Transcribe every entry word for word, but drop the pictures.
[RECORD EXCERPTS]
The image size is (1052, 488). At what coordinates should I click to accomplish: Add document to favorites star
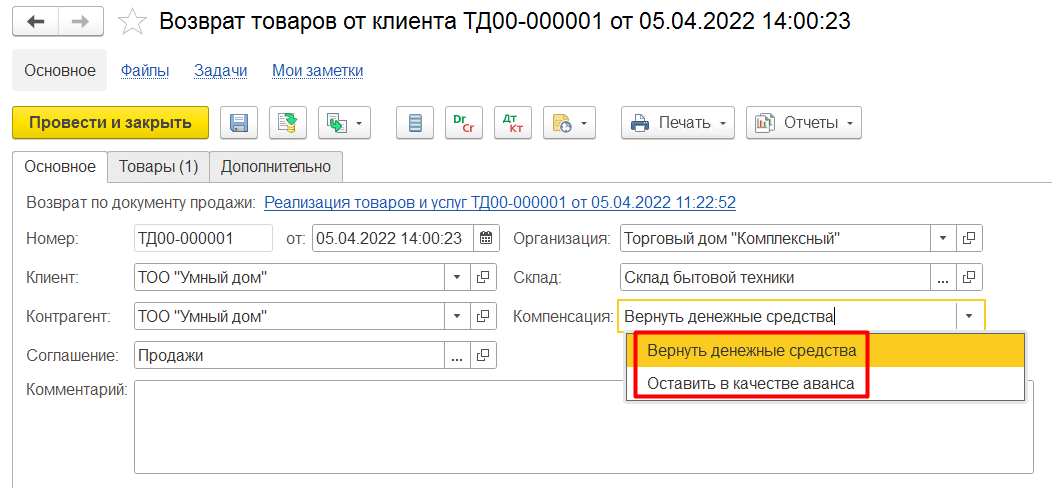pos(132,22)
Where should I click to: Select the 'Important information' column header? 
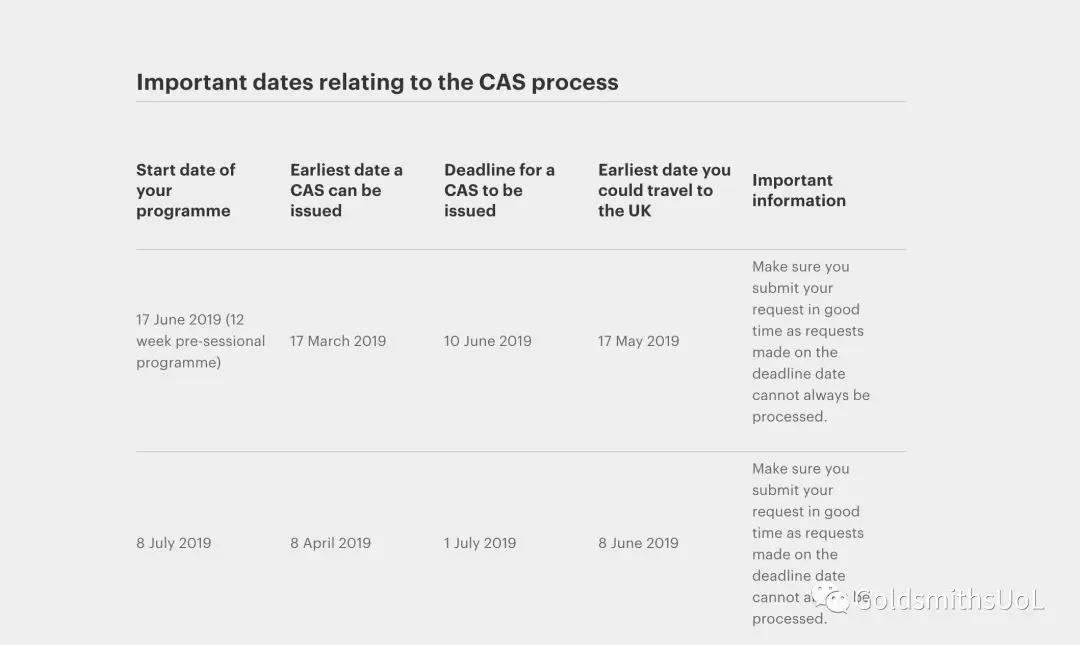[x=799, y=190]
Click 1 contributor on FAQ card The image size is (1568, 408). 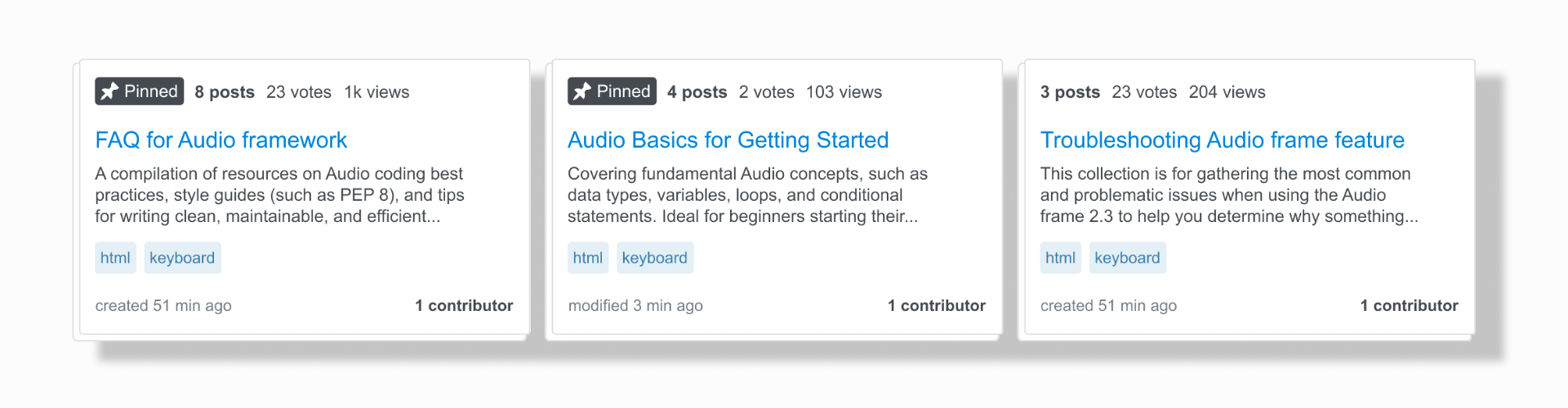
[/RECORD EXCERPTS]
ANSWER BOX:
The image size is (1052, 488). At what coordinates should I click to accomplish: Add document to favorites star
pos(132,22)
Where should I click to: Select the 'Important information' column header? 
[x=799, y=190]
Click 1 contributor on FAQ card The image size is (1568, 408). 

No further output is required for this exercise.